# Task details
Reproduce the material between the lines containing "Screen dimensions: 1008x1200" and "pyautogui.click(x=185, y=27)", inclusive, requests included, shifting every coordinate in the answers by -90.

━━━━━━━━━━━━━━━━━━━━

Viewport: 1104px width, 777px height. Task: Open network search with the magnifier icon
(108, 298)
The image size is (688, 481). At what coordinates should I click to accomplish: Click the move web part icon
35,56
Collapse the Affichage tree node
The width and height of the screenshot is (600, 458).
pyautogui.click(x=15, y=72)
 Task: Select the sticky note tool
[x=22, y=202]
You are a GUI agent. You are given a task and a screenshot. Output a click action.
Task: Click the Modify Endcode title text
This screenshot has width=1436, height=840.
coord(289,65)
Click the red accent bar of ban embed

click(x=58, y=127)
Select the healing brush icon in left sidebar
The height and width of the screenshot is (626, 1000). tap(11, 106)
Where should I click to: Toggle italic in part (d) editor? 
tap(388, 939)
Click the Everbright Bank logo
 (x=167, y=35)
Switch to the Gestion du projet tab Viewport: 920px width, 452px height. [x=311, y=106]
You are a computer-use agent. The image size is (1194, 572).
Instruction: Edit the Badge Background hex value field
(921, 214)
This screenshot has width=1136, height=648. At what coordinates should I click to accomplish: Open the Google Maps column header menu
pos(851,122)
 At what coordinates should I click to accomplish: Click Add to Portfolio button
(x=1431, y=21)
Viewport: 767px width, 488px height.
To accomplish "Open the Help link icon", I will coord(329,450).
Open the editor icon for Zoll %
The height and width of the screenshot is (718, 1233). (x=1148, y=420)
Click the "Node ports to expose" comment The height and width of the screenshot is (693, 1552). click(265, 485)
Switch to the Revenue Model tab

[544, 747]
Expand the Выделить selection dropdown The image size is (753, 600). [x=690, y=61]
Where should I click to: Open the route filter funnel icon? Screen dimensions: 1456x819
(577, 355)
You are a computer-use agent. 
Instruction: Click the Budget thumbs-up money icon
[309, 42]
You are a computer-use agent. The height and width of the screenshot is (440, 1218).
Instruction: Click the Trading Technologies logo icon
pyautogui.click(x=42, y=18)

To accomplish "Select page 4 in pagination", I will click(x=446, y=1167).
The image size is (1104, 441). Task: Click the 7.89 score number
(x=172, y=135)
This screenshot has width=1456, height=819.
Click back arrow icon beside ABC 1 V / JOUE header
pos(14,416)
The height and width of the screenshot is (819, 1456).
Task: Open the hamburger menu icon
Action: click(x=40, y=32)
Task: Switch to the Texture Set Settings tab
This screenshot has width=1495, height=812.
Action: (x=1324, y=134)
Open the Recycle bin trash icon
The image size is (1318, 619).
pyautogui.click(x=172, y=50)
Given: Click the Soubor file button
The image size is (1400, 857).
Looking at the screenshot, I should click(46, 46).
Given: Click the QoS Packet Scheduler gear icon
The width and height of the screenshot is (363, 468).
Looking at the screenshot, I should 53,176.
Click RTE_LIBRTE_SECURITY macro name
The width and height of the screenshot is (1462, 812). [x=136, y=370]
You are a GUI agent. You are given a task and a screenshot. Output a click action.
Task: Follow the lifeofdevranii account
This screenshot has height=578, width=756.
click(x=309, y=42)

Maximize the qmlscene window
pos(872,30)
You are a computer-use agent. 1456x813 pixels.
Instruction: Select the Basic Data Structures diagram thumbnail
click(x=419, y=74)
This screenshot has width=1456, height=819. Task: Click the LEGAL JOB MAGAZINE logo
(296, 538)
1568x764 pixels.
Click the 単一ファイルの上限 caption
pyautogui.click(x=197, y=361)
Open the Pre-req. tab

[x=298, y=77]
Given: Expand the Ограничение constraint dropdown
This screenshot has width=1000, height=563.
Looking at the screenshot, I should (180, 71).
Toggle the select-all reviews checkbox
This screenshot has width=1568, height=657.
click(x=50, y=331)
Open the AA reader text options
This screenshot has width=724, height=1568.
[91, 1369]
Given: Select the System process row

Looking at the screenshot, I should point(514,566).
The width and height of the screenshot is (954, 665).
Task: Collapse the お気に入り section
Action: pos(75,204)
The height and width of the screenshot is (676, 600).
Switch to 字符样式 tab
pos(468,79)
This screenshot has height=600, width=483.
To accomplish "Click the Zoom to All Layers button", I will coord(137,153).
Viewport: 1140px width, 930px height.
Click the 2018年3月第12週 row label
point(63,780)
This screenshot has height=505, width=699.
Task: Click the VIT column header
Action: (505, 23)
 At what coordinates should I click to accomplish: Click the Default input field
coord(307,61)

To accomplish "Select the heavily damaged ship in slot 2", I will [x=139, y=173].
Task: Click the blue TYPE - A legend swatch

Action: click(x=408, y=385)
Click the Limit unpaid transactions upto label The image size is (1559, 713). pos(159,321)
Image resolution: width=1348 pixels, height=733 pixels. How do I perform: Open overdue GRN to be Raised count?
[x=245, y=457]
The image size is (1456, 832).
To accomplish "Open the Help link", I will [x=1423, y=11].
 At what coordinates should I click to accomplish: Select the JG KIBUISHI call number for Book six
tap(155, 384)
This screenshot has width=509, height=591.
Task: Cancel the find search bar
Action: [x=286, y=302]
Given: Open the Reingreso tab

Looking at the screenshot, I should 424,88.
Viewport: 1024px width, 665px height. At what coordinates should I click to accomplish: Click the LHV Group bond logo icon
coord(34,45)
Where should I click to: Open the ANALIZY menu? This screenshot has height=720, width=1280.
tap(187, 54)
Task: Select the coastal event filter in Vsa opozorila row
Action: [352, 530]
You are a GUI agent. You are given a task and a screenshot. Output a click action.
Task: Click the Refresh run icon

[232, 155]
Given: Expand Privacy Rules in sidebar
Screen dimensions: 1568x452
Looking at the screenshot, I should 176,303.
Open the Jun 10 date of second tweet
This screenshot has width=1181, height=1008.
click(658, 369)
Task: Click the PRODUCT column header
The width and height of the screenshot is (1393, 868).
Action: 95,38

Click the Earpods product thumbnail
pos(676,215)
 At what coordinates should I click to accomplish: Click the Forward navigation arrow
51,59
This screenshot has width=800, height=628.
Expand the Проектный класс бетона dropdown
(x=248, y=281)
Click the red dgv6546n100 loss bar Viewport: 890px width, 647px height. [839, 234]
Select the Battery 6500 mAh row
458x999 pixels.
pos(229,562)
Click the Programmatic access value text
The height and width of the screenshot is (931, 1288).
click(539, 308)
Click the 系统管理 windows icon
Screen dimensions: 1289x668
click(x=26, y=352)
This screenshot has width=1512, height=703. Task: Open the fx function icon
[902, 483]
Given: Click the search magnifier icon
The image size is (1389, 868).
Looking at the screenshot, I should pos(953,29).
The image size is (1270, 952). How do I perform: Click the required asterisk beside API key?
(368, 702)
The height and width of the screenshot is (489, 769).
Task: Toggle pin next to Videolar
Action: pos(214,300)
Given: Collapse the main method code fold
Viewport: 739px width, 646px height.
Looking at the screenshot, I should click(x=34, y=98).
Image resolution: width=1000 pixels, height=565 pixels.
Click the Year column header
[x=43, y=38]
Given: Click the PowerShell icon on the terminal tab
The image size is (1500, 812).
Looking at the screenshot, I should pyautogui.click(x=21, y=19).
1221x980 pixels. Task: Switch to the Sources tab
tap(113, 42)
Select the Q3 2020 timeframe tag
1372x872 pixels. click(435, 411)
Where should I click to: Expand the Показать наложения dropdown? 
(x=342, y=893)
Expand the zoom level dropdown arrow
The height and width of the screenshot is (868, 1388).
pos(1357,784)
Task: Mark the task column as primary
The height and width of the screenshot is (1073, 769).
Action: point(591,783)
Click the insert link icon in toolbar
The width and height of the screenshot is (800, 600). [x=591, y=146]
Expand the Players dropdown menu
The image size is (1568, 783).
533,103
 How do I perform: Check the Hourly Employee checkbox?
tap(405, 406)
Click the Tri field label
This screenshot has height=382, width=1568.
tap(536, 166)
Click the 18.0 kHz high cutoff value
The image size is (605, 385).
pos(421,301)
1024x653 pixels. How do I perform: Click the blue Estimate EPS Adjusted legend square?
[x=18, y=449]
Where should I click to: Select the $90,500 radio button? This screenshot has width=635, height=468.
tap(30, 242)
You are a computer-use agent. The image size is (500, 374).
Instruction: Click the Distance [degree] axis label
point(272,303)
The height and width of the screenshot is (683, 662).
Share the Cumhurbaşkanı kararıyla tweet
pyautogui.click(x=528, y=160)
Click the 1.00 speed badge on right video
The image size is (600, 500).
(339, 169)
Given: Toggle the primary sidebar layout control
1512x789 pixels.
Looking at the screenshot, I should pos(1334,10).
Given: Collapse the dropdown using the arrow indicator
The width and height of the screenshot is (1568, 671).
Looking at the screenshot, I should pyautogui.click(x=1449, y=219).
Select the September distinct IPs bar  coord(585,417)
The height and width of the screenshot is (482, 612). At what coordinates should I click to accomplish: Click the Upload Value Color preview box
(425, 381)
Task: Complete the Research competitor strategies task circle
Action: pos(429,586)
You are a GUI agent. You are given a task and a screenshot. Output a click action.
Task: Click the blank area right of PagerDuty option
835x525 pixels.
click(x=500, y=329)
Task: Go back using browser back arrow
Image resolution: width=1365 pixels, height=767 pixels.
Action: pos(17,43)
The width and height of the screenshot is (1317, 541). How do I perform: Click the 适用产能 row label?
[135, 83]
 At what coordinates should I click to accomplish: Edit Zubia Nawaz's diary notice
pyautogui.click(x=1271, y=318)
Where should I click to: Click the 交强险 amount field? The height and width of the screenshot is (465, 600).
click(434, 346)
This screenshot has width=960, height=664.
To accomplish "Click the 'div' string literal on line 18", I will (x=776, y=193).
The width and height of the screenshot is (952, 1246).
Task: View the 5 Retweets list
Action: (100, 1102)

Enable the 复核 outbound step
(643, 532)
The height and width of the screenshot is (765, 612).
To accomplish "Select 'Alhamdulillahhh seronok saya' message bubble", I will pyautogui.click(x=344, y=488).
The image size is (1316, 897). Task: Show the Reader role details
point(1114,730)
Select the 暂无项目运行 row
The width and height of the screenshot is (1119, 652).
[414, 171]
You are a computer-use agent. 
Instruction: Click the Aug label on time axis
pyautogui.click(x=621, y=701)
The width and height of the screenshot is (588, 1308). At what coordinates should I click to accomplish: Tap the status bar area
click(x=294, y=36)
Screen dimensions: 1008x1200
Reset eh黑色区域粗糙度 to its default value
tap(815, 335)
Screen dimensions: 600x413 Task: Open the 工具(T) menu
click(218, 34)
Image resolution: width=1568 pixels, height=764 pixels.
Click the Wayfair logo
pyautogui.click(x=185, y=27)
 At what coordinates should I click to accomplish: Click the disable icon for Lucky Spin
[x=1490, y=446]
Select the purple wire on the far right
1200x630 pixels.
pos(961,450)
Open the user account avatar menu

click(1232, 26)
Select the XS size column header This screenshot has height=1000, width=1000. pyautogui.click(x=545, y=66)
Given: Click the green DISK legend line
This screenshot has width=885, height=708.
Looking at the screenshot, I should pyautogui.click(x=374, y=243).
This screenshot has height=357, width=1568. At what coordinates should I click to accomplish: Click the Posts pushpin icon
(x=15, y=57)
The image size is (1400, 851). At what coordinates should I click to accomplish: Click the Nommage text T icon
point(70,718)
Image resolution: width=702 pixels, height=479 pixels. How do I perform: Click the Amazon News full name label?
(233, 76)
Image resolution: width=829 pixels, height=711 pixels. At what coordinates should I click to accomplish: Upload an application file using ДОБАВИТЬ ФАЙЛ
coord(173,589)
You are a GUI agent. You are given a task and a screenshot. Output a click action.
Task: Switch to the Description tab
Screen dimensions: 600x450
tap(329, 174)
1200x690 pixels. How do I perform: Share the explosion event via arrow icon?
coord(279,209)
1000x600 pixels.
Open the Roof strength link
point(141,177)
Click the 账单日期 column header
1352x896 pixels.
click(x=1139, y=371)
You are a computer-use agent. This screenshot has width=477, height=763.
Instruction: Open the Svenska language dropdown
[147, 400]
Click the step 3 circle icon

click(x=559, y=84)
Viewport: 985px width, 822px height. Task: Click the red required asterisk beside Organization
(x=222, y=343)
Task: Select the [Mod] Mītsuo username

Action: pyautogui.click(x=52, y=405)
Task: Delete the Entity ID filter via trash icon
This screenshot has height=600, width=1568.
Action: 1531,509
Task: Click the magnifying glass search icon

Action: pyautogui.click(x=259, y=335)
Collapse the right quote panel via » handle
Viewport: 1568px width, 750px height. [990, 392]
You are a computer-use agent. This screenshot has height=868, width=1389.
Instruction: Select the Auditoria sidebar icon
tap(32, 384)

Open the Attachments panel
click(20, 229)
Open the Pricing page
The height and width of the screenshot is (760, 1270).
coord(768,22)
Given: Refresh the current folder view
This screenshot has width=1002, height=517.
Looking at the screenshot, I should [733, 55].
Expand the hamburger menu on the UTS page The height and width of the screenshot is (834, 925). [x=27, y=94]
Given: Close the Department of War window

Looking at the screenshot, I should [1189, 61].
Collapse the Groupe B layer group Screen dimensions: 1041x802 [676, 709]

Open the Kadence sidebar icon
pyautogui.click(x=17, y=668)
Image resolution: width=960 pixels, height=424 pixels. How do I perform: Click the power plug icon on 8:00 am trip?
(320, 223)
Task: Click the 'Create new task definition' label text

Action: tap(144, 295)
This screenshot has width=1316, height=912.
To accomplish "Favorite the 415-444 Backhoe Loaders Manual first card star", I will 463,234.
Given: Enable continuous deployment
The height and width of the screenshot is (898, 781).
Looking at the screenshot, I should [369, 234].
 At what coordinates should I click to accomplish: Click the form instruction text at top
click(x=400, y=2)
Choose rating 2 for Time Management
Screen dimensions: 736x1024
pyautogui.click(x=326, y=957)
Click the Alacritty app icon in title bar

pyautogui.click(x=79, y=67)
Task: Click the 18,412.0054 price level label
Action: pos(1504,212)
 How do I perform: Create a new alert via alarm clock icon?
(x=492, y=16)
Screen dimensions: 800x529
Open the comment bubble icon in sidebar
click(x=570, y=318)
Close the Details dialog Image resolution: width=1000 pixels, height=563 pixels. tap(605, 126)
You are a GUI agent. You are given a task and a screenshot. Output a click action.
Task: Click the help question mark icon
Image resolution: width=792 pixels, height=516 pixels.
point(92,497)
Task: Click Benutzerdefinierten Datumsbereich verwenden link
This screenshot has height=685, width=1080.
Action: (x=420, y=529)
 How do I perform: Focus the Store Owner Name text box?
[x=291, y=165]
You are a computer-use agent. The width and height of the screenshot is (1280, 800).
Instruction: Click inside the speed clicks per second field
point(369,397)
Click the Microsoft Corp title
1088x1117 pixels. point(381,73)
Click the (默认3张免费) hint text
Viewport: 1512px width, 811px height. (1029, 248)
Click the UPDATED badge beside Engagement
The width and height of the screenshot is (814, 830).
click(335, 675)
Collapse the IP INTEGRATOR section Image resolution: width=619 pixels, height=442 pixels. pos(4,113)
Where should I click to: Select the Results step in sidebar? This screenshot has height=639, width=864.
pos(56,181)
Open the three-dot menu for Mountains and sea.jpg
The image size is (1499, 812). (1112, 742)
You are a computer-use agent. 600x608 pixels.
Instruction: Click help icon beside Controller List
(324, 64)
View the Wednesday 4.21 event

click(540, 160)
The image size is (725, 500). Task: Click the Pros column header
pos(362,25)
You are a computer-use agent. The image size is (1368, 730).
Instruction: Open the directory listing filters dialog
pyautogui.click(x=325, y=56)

━━━━━━━━━━━━━━━━━━━━

# Final result
Screen dimensions: 1008x1200
Reset eh黑色区域粗糙度 to its default value
tap(725, 245)
Screen dimensions: 600x413 Task: Open the 工具(T) menu
click(128, -56)
Image resolution: width=1568 pixels, height=764 pixels.
Click the Wayfair logo
pyautogui.click(x=95, y=-63)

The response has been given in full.